= TASK ITEM =
Please return every record exactly, with no pictures included.

────────────────────

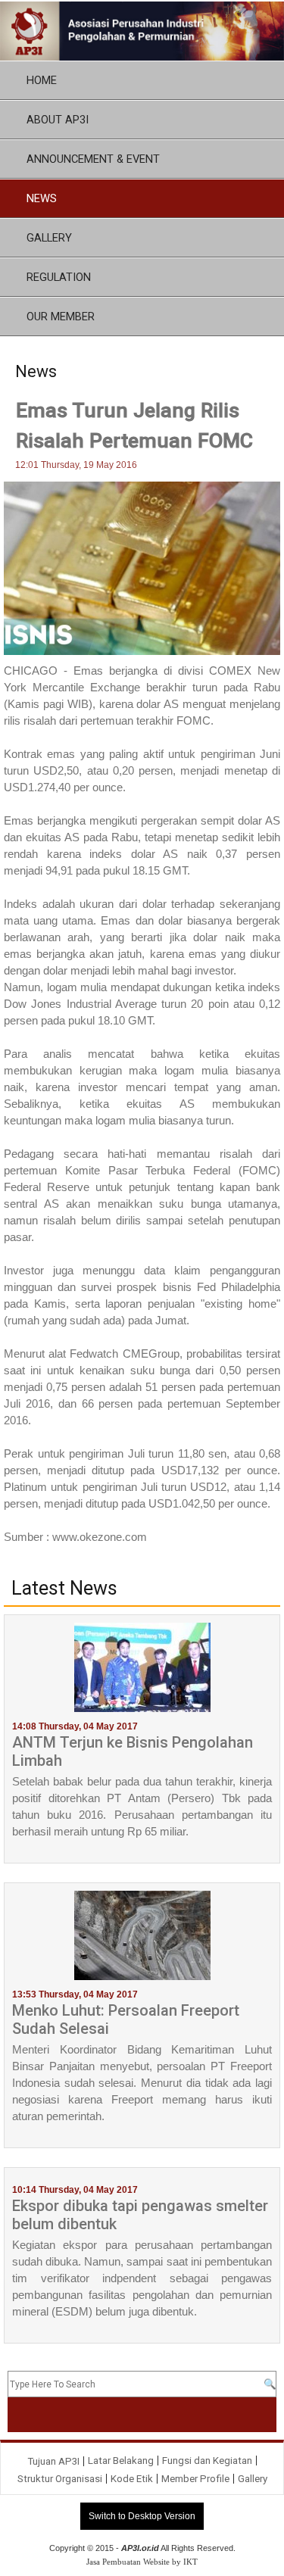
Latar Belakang (121, 2460)
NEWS (42, 198)
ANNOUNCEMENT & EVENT (93, 159)
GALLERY (49, 238)
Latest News (64, 1589)
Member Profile (195, 2479)
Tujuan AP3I (53, 2461)
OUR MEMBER (61, 316)
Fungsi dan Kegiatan (207, 2460)
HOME (42, 80)
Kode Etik (132, 2479)
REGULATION (59, 277)
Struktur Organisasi (59, 2479)
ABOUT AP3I (58, 119)
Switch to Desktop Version (142, 2516)
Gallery (252, 2479)
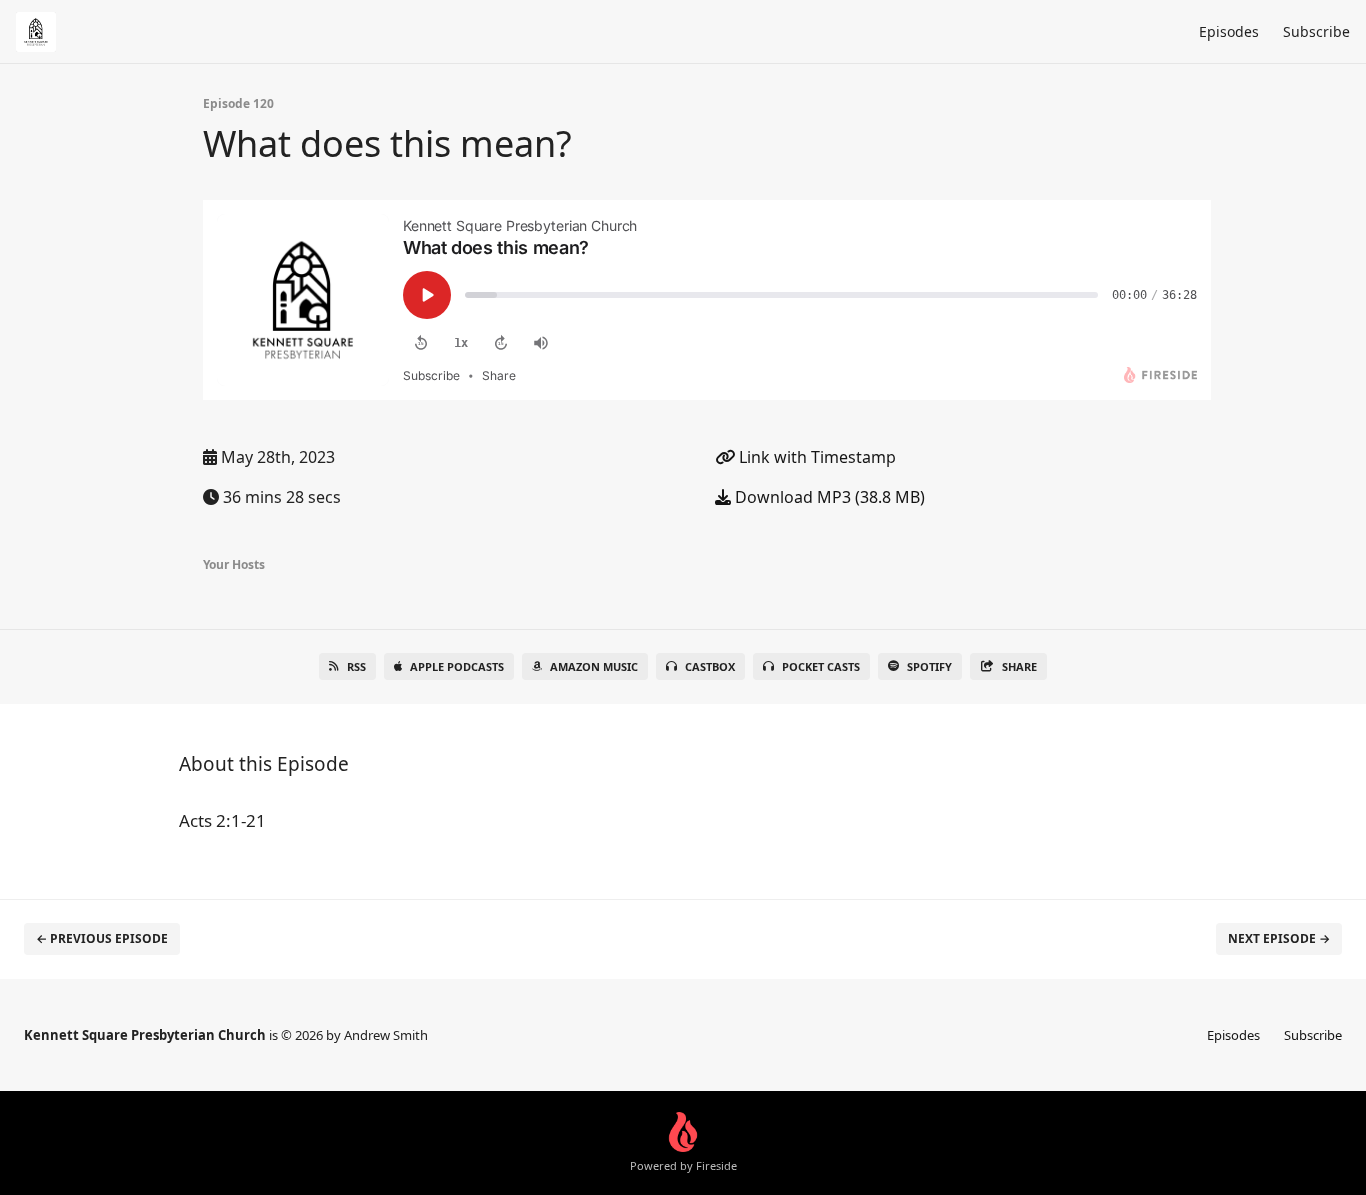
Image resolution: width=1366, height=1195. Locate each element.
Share (1019, 666)
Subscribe (1316, 31)
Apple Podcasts (457, 666)
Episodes (1229, 31)
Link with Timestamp (815, 457)
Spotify (929, 666)
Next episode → (1279, 938)
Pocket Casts (821, 666)
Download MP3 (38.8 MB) (828, 497)
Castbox (710, 666)
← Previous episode (102, 938)
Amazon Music (594, 666)
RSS (356, 666)
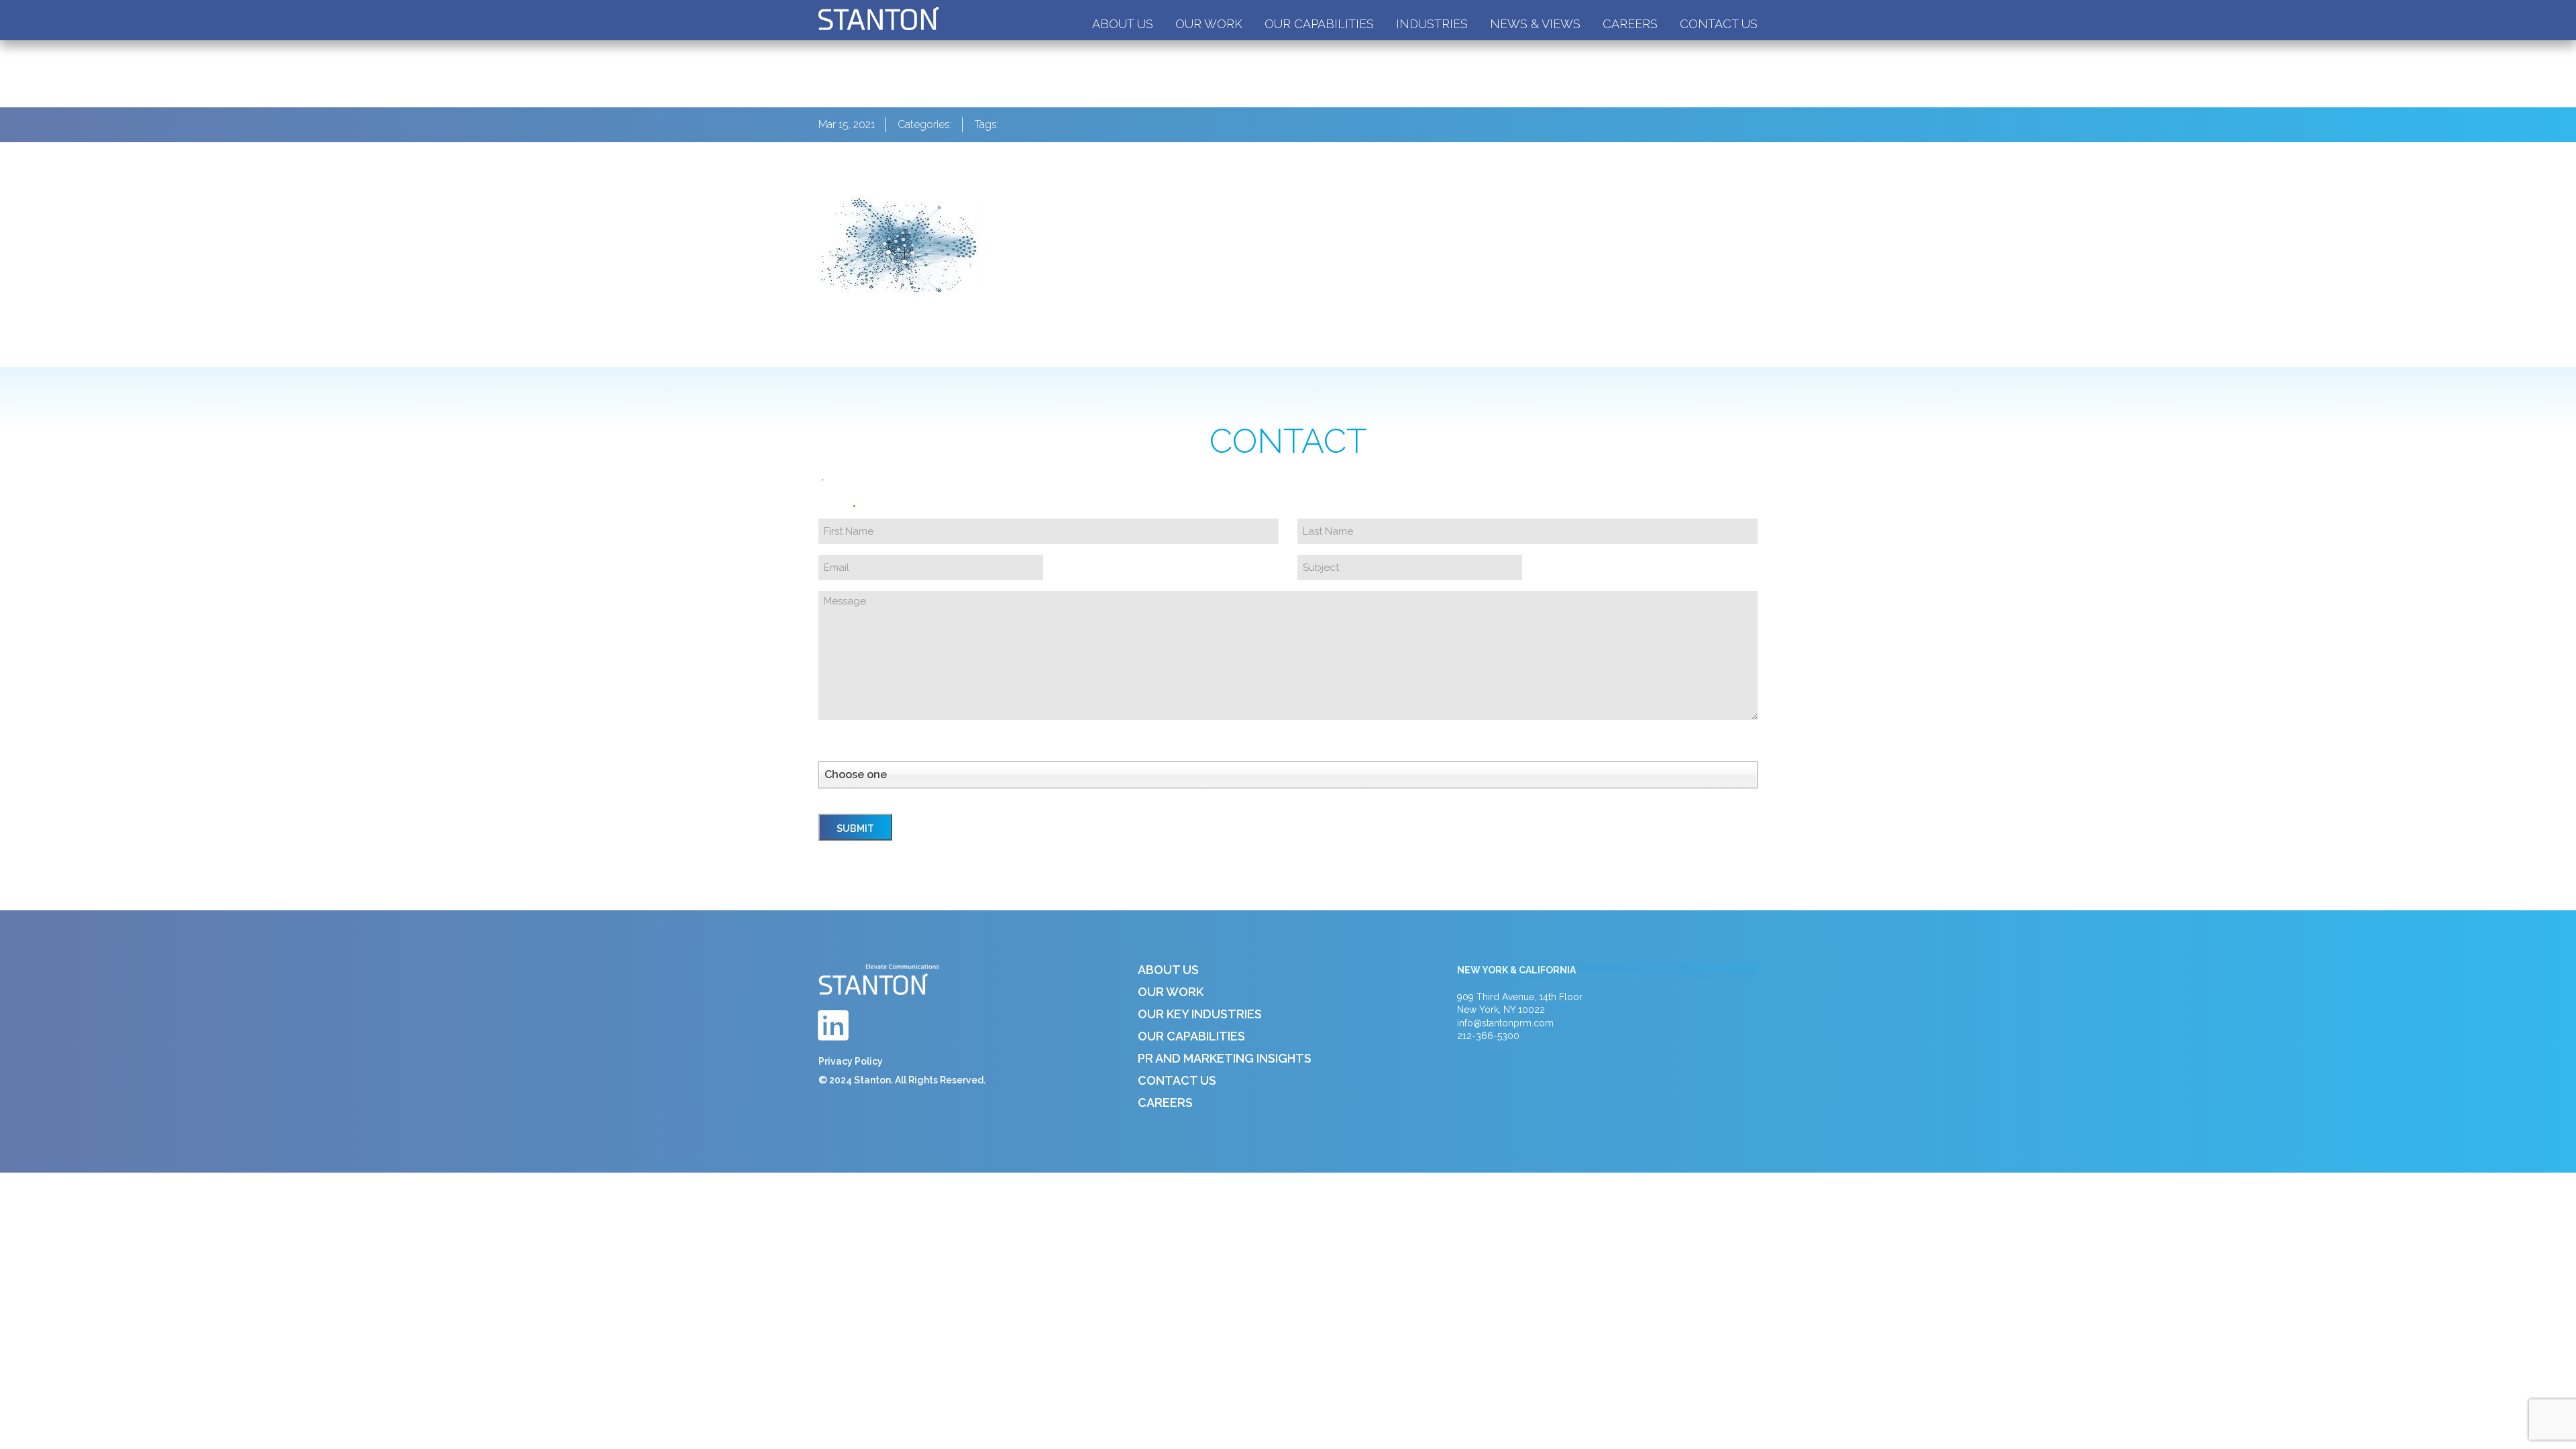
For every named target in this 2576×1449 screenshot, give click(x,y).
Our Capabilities (1319, 24)
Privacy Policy (850, 1061)
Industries (1432, 24)
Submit (855, 828)
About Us (1122, 24)
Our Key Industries (1200, 1014)
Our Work (1208, 24)
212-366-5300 (1488, 1035)
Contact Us (1719, 24)
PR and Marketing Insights (1224, 1058)
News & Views (1535, 24)
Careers (1630, 24)
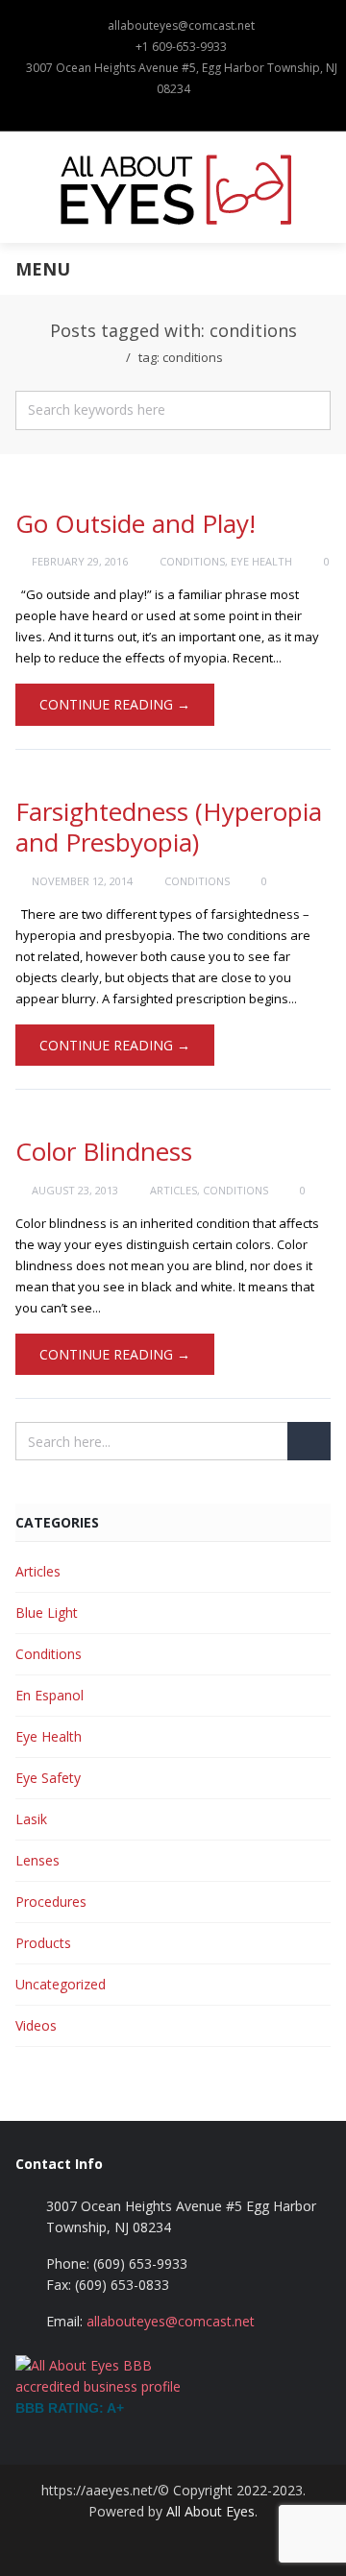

────────────────────

= YOUR RESPONSE =
Latar Belakang (121, 2460)
NEWS (42, 198)
ANNOUNCEMENT & EVENT (93, 159)
GALLERY (49, 238)
Latest News (64, 1589)
Member Profile (195, 2479)
Tujuan AP3I (53, 2461)
OUR MEMBER (61, 316)
Fungsi dan Kegiatan (207, 2460)
HOME (42, 80)
Kode Etik (132, 2479)
REGULATION (59, 277)
Struktur Organisasi (59, 2479)
ABOUT AP3I (58, 119)
Switch to Desktop Version (142, 2516)
Gallery (252, 2479)
Image resolution: width=1366, height=1195. Locate each element.
Share (1019, 666)
Subscribe (1316, 31)
Apple Podcasts (457, 666)
Episodes (1229, 31)
Link with Timestamp (815, 457)
Spotify (929, 666)
Next episode → (1279, 938)
Pocket Casts (821, 666)
Download MP3 (38.8 MB) (828, 497)
Castbox (710, 666)
← Previous episode (102, 938)
Amazon Music (594, 666)
RSS (356, 666)
For every named target in this 2576×1449 screenshot, give click(x,y).
Our Capabilities (1319, 24)
Privacy Policy (850, 1061)
Industries (1432, 24)
Submit (855, 828)
About Us (1122, 24)
Our Key Industries (1200, 1014)
Our Work (1208, 24)
212-366-5300 (1488, 1035)
Contact Us (1719, 24)
PR and Marketing Insights (1224, 1058)
News & Views (1535, 24)
Careers (1630, 24)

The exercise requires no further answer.